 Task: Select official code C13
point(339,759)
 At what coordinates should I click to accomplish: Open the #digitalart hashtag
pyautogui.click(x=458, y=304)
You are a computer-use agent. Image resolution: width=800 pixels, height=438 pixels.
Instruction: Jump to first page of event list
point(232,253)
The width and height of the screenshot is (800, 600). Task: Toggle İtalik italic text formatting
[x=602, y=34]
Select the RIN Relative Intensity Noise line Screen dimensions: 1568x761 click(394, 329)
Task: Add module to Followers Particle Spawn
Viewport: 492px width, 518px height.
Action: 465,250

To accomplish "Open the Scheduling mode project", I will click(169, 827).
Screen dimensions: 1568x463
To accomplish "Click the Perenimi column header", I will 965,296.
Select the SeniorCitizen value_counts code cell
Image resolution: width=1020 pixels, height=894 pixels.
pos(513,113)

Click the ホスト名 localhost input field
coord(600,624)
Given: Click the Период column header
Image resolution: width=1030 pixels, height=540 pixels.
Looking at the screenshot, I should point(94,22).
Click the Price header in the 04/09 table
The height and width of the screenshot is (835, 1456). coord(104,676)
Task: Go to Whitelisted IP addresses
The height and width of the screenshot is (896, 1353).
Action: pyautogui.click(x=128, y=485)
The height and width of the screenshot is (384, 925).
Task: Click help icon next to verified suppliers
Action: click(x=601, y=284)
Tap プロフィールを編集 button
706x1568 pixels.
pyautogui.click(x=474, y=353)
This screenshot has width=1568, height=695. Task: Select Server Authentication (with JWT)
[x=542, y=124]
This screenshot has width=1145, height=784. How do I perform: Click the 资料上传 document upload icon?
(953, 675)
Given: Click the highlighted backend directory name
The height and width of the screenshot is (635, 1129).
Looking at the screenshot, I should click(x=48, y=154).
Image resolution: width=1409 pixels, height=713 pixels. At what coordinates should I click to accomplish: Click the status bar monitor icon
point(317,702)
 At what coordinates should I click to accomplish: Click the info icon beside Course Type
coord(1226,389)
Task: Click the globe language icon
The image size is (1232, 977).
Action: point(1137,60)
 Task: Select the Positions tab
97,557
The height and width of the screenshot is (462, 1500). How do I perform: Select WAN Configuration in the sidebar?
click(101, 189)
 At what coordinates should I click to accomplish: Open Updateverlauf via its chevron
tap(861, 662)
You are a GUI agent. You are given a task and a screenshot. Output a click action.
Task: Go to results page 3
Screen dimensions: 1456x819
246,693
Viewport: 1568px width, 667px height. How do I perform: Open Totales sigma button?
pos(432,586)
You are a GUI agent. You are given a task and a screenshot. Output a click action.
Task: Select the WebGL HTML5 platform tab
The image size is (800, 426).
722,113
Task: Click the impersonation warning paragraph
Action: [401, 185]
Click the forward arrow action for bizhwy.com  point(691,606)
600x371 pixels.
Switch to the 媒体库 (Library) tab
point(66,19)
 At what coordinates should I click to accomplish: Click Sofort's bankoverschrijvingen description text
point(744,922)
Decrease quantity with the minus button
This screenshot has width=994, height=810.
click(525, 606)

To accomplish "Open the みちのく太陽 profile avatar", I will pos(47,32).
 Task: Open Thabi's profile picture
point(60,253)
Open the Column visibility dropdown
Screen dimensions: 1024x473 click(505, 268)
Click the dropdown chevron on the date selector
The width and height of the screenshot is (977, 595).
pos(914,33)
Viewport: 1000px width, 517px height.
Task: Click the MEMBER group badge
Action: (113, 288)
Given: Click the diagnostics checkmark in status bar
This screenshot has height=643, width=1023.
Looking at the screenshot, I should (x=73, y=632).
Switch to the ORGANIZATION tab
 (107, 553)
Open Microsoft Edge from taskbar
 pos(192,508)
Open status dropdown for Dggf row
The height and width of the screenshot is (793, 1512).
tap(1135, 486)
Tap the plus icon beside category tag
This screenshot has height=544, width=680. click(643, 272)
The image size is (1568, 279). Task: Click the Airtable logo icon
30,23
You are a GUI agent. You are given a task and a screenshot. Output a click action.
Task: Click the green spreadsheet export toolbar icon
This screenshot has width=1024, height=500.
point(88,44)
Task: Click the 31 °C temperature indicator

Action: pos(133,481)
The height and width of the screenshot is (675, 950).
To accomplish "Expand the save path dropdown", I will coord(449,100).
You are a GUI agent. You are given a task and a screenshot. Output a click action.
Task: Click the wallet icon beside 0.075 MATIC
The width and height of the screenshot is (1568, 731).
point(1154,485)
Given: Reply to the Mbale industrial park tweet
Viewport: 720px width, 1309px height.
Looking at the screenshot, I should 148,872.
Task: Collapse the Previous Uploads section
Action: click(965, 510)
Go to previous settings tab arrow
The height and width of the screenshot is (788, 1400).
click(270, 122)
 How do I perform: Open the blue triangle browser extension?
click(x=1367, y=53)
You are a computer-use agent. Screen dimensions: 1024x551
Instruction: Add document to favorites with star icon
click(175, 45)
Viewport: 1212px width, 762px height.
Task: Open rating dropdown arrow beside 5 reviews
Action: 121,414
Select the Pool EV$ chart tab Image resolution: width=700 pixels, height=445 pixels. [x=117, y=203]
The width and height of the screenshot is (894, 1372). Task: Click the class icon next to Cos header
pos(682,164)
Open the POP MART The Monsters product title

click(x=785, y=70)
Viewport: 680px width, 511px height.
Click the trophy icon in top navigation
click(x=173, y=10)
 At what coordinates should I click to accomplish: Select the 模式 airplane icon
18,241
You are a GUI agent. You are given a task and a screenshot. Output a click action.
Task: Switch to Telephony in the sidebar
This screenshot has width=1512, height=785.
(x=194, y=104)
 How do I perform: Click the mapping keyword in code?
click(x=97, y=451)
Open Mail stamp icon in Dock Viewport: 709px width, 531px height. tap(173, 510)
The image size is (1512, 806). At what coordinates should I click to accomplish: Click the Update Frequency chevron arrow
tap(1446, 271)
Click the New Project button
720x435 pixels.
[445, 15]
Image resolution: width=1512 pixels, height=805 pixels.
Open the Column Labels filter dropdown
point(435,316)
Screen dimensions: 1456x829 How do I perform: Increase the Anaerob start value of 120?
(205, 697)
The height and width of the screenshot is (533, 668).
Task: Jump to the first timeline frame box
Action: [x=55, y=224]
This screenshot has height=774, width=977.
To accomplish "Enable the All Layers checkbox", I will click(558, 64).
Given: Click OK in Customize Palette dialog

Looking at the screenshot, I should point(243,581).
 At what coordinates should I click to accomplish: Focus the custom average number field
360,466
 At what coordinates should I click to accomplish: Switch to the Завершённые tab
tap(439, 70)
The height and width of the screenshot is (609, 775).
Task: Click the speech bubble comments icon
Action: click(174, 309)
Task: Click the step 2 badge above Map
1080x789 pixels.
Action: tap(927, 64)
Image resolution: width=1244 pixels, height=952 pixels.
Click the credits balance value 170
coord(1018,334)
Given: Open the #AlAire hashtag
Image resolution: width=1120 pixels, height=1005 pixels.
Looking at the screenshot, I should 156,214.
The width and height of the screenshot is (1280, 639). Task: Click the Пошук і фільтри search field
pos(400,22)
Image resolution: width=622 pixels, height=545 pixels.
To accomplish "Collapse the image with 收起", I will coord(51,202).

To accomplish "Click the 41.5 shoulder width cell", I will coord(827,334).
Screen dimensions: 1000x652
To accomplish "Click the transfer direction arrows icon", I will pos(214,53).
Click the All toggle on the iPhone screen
═══
• [Work instruction]:
Take the lines above from the one containing "Given: Click the Период column header" to the one containing "Task: Go to Whitelisted IP addresses" and retype them exactly, both ends included, with nothing added.

• [Finished task]:
Given: Click the Период column header
Image resolution: width=1030 pixels, height=540 pixels.
Looking at the screenshot, I should point(94,22).
Click the Price header in the 04/09 table
The height and width of the screenshot is (835, 1456). coord(104,676)
Task: Go to Whitelisted IP addresses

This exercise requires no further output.